Clandestine nuclear weapons are an immediate threat to every country and every city in the world. A rogue nation with a nuclear weapon, or a terrorist group that acquires radiological material, could deliver it to a victim city via commercial shipping at low cost and low risk. Nuclear weapons are difficult to detect when shielded. Advanced radiation detectors are necessary to reveal such weapons among backgrounds and benign clutter. An urgent priority of the United States, and indeed of all countries, is the development of radiation detectors that both detect and localize clandestine nuclear material.

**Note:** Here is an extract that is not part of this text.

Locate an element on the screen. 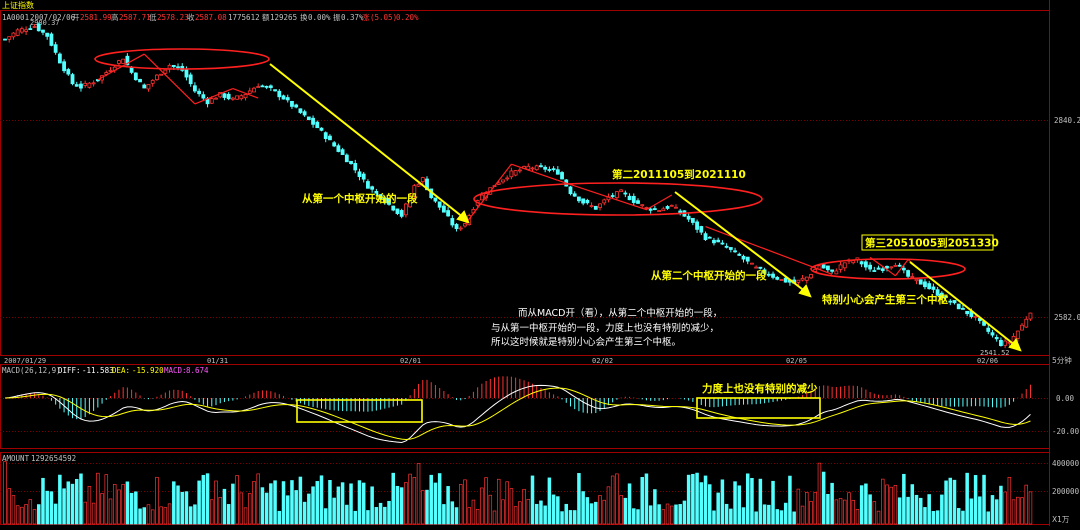 The width and height of the screenshot is (1080, 530). macd-highlight-boxes is located at coordinates (558, 410).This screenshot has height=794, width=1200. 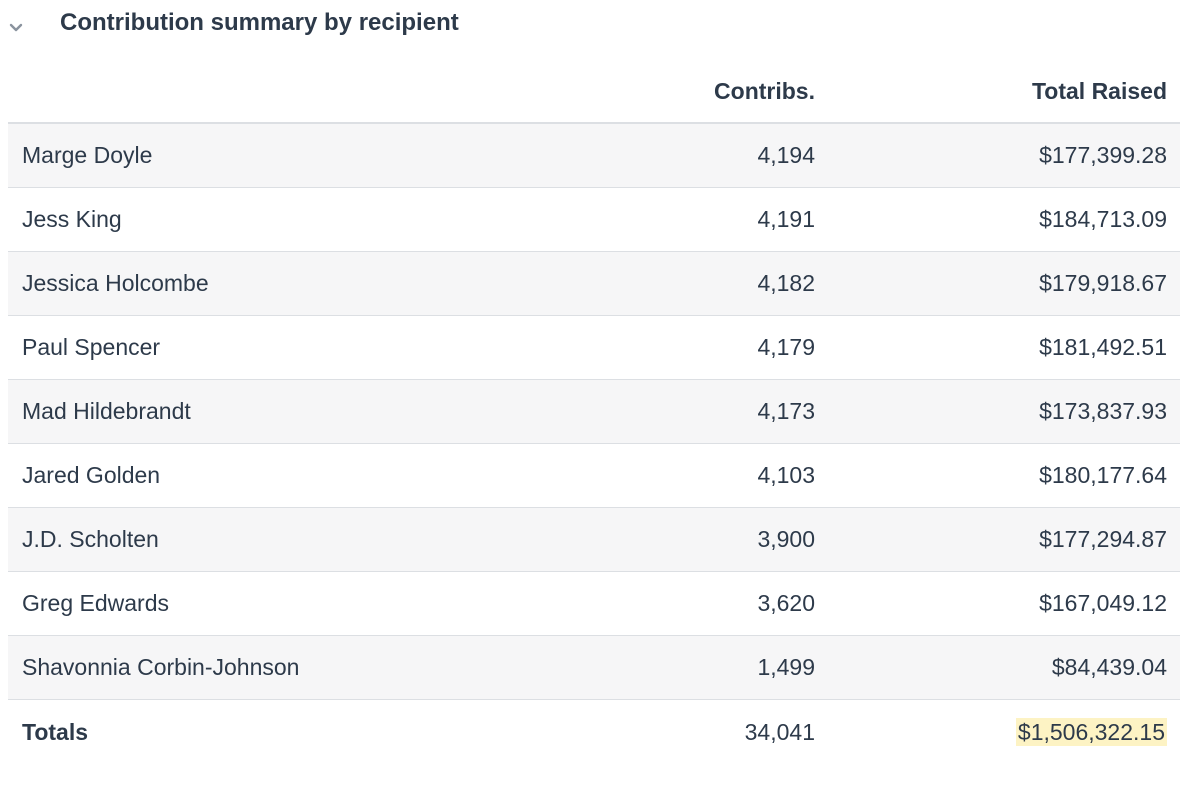 I want to click on recipient-name: J.D. Scholten, so click(x=318, y=540).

A signature of all nuclear and radiological weapons is radiation, principally gamma rays (“gammas”) and neutrons. Gamma rays are detected when they interact with matter via photoelectric absorption in which the gamma ray is absorbed and a photoelectron is emitted, Compton scattering which generates a Compton electron and a scattered gamma ray, or electron-positron pair production. In each case, the energetic electron (or positron, treated as an electron herein) can be detected in a charged-particle detector such as a scintillator, semiconductor, or gaseous ionization detector. Neutrons are usually classified according to energy as fast, intermediate, and slow. A fast or high-energy neutron, as used herein, has 100 keV to several MeV of energy. Fast neutrons can be detected by neutron-proton elastic scattering in which the recoil proton passes through a detector such as a scintillator. Slow or low-energy neutrons (1 eV or less, also called thermal or epithermal) can be detected by a capture reaction in a neutron-capture nuclide, usually 10B or 6Li, causing emission of prompt ions such as alpha and triton particles which can be detected in a scintillator or other ionization detector. Intermediate-energy neutrons can be moderated or decelerated by multiple elastic scattering in a hydrogenous material such as HDPE (high-density polyethylene) or PMMA (polymethylmethacrylate), and then detected as slow neutrons.
A directional detector that determines the location of a radiation source would be extremely helpful in detecting and localizing clandestine threats. Even a few gamma rays or neutrons coming from the same location could trigger an alarm. What is needed, then, is a gamma ray or neutron detector system that indicates the direction of the source, preferably with enough sensitivity to detect a shielded source from a single data set acquired at a single orientation. Preferably such a detector system would be compact, fast, efficient, easy to build, easy to use, and low in cost.